From an Emergency Medical Services Point of View, this is what we are there for. Doctors, trainers, paramedics and an ambulance on the sidelines of every high school, college and professional football game may be an unattainable goal.

But Kevin Everett needed us.

While I have no inside information on the injury other that what is reported in the media, I would guess that he had 1 of 2 types of cervical spine injuries.

First, an “unstable” cervical spine injury, as opposed to a stable one. The spinal bony vertebra are considered to be in three “columns”, Anterior, Middle and Posterior. If two of these three columns are intact, then the spinal cord is “stable” meaning that lateral bony movement and hence, spinal cord injury, is very unlikely. If two of the three columns are injured or fractured, an unstable injury exists.

Any movement could cause bruising or laceration of the spinal cord if it was not injured in the initial incident. With unstable spinal injuries, the technique involved in stabilizing the spine, immobilizing the patient on the backboard and moving the patient to the ambulance, ER, CT Scanner, OR and to the patient’s bed is vital. A wrong move can make a partial injury into a complete injury. This is one reason for trained medical personel at the sidelines.

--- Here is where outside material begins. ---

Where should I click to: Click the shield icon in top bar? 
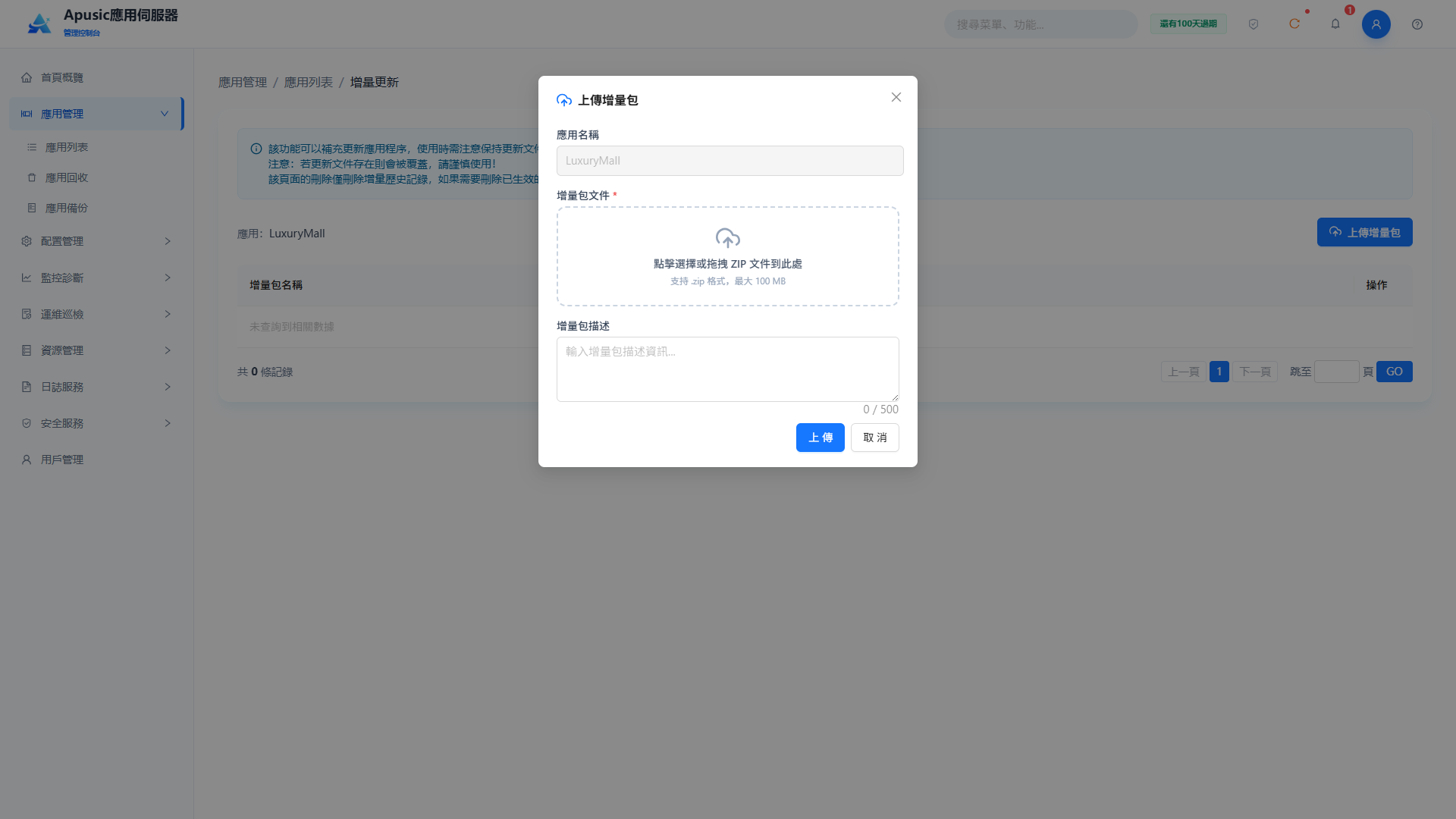(x=1254, y=24)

The second type of injury that may have caused Kevin’s paralysis is what is described as a “burst” fracture. The body of the vertebra sustains a vertical compression causing the bone to shatter and sending small fragments in all directions…as if dropping a dinner plate on the floor. If fragments are sent backwards in to the spinal cord, immediate injury, not to mention swelling of the surrounding tissues can cause paralysis or a partial neurologic defecit. Immediate surgery is required to remove the pieces of bone from the spinal cord.

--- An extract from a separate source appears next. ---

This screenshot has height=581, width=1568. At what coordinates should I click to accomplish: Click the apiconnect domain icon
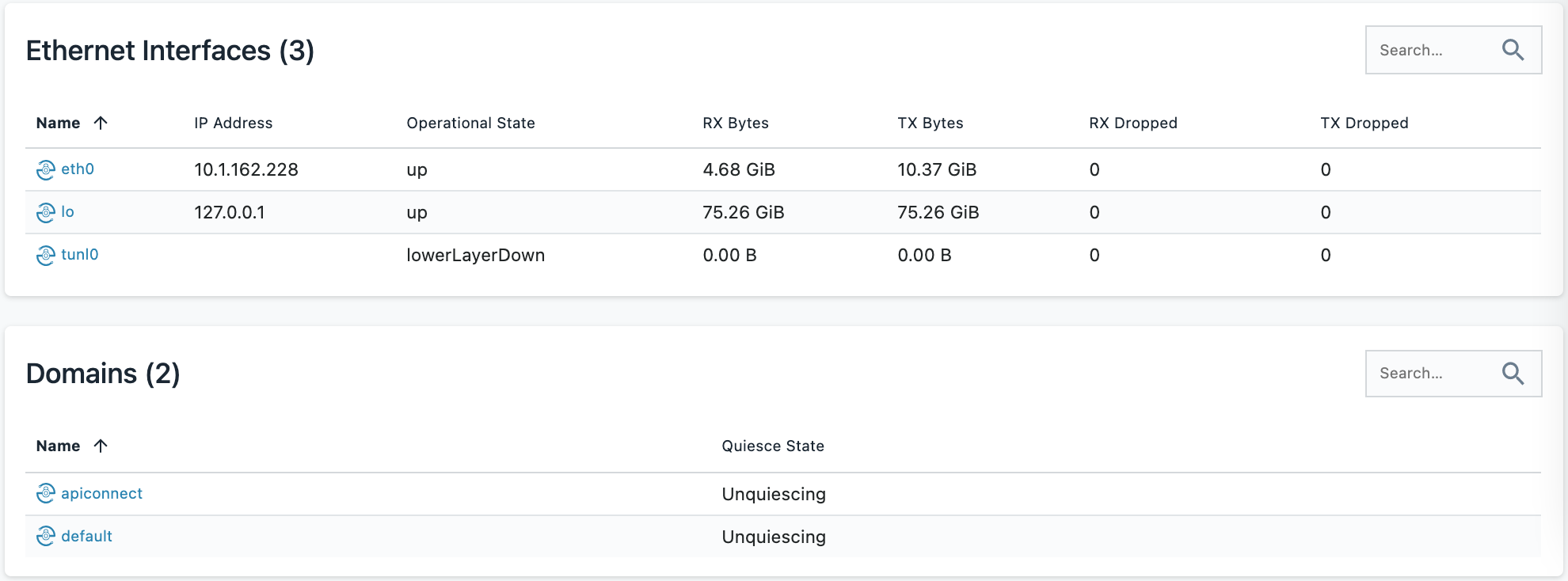pyautogui.click(x=46, y=494)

There are many additional types of spinal cord and vertebral injuries, but these are the two that are most likely to result in immediate surgery like Kevin had.

While time cannot be reversed and the initial injury eliminated, subsequent and secondary injuries can be minimized.

This article from MSNBC discusses infusing “ice cold saline” into Everett’s veins…

Green said the key was the quick action taken by Cappuccino to run an ice-cold saline solution through Everett’s system that put the player in a hypothermic state. Doctors at the Miami Project have demonstrated in their laboratories that such action significantly decreases the damage to the spinal cord due to swelling and movement.

While hypothermia treatment has been discussed frequently for both head injuries and cardiac arrest patients, this is the first I’ve heard of it for spinal cord injuries. They do not mention controversial steroid treatment, but I am curious if he was given that as well.

I obviously need to do my research on current treatment modalities for spinal cord injuries with a specific focus on hypothermia. By the way, there are other ways of inducing hypothermia besides infusing “ice water” into your veins…

In the meantime, Kevin Everett will be in my thoughts & prayers. With early movement after the surgery, the prognosis is much, much better. I predict he will be up and walking the sidelines before the end of the season.